"Altruistica": Seeking a return to full financial disclosure and regulatory oversight. A financial market analysis blog for "entertainment purposes" only by an experienced CFA seeking new hedge fund engagements for investment writing and analysis. The author has experience investing internationally, running a hedge fund, making angel investments, and helping launch five startup companies. Investors should do their own due diligence.

24 December 2006

Easy Money: U.S. Treasury Admits "US is Bankrupt"

In tribute to the Xmas spirit, it's it interesting that the Treasury released a report a week ago Friday at 5:30 pm admitting that the U.S. is bankrupt. Oh, there's some interesting detail about how troubled the economy is, like housing, for example. One straight year of declining residential fixed investment. But the bottom in housing is near, if you believe the dogma from CNBS.
P. 9 : Growth in real GDP continued to increase 2.6 percent in the second quarter; and 2.2 percent in the third quarter of 2006. Holding growth down in the third quarter was a sharp 18.0 percent annual rate decrease in residential fixed investment, extending a string of declines to four quarters in this sector as housing demand weakened.

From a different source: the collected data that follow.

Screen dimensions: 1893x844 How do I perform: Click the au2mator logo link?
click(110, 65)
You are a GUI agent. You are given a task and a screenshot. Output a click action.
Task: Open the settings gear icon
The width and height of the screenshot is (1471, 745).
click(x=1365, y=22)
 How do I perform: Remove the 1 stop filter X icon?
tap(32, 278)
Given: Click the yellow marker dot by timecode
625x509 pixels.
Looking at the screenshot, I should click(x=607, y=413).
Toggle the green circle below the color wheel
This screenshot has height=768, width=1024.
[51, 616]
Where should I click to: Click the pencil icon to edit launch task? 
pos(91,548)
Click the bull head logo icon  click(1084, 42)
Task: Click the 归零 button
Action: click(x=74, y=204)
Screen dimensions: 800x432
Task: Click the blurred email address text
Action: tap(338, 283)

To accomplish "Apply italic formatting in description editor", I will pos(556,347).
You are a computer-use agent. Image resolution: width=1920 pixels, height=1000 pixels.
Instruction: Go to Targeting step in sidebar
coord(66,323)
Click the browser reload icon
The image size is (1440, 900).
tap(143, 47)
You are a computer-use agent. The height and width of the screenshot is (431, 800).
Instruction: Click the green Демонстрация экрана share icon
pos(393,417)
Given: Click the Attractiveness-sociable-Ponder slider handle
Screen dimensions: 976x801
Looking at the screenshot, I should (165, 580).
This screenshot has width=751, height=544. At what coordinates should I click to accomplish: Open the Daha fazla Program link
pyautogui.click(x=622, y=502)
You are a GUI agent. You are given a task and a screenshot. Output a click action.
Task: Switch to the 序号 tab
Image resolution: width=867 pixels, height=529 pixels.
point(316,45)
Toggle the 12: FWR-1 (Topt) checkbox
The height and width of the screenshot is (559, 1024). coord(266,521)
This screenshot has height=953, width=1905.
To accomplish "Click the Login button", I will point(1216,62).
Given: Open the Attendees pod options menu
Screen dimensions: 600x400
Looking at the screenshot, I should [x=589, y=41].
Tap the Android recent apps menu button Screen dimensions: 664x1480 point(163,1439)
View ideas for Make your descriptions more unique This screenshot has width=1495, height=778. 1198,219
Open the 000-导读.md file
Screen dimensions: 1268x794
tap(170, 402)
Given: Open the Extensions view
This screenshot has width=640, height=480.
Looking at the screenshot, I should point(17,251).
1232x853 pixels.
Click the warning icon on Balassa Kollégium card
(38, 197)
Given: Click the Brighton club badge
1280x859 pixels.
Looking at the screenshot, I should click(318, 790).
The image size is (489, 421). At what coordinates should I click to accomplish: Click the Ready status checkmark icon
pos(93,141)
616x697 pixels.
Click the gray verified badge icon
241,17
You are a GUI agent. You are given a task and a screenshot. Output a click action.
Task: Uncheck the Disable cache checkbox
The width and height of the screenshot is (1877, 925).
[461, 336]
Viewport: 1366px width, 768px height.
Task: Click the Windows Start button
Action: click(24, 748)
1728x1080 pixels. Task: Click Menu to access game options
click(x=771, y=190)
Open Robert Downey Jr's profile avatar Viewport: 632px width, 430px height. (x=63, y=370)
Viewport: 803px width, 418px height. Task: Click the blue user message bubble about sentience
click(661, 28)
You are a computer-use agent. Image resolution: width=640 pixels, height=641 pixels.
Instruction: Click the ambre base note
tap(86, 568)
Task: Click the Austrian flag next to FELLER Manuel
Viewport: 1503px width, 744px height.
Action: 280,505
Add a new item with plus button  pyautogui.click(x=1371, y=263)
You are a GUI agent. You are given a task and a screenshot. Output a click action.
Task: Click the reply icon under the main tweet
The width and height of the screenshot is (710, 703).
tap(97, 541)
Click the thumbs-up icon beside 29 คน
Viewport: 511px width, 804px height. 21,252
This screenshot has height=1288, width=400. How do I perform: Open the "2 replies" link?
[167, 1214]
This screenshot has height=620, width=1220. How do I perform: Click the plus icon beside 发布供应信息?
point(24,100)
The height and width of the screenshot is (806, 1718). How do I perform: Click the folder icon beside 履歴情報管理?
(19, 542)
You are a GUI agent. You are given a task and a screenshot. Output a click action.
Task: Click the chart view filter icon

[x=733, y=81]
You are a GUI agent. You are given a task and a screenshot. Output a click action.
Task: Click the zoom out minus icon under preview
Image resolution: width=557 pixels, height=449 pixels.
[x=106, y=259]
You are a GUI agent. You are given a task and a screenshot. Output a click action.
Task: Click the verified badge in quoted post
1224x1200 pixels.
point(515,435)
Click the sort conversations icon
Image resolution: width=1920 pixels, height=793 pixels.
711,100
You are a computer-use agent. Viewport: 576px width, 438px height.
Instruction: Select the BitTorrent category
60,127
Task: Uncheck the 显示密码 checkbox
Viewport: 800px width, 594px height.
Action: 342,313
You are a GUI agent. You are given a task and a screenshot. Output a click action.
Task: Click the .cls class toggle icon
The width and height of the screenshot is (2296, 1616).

BTW, the federal debt ceiling was increased again to $9 TRILLION but the debt increased by a WHOPPING $4.9T. Nothing to see.
P. 10: Federal debt is subject to a statutory ceiling known as the debt limit. Prior to 1917, the Congress approved each issuance of debt. In 1917, to facilitate planning in World War I, the law established a dollar ceiling for Federal borrowing, which has been periodically increased over the years. On March 20, 2006, legislation became effective raising the current limit from $8,184.0 billion to $8,965.0 billion.
P. 17: The largest liability in recent years has been Federal debt held by the public and accrued interest, the balance of which increased to $4,867.5 billion in 2006.

But the Treasury admits in budget-speak, the US Government can't afford its scheduled benefits for all you baby boomers. Merry Christmas !
P. 10:The net social insurance responsibilities scheduled benefits in excess of estimated revenues) indicate that those programs are on an unsustainable fiscal path and difficult choices will be necessary in order to address their large and growing long-term fiscal imbalance. Delay is costly and choices will be more difficult as the retirement of the ‘baby boom’ gets closer to becoming a reality with the first wave of boomers eligible for retirement under Social Security in 2008.

And this contagion of debt is also a UK dilemma. UK government deficits exceed their annual GDP. And housing price increases are out-of-control there.

Officially, [UK] public sector net debt stands at £486.7bn. That’s equal to US$953.9bn and represents a little under 38% of annual GDP. Add the state’s “off balance sheet” debt, however – including its pension promises to state-paid employees – and the total shoots nearly three times higher. Research by the Centre for Policy Studies in London says it would put UK government deficits at a staggering 103% of GDP.

The official U.S. debt
stands at $8.614 trillion or 67% of (nominal) GDP but when we add in our “off balance sheet” items the national debt stands at $53 trillion or 403% of GDP. Macroblog points out that this economic environment is characterized by "easy money" - If you accept the 10-year/funds-rate spread as being related to the relative ease of monetary policy, then the period from 1993 to 1995 looks relatively stimulative.

Breathtaking ! Have a happy holiday but be careful with that last minute impulse spending...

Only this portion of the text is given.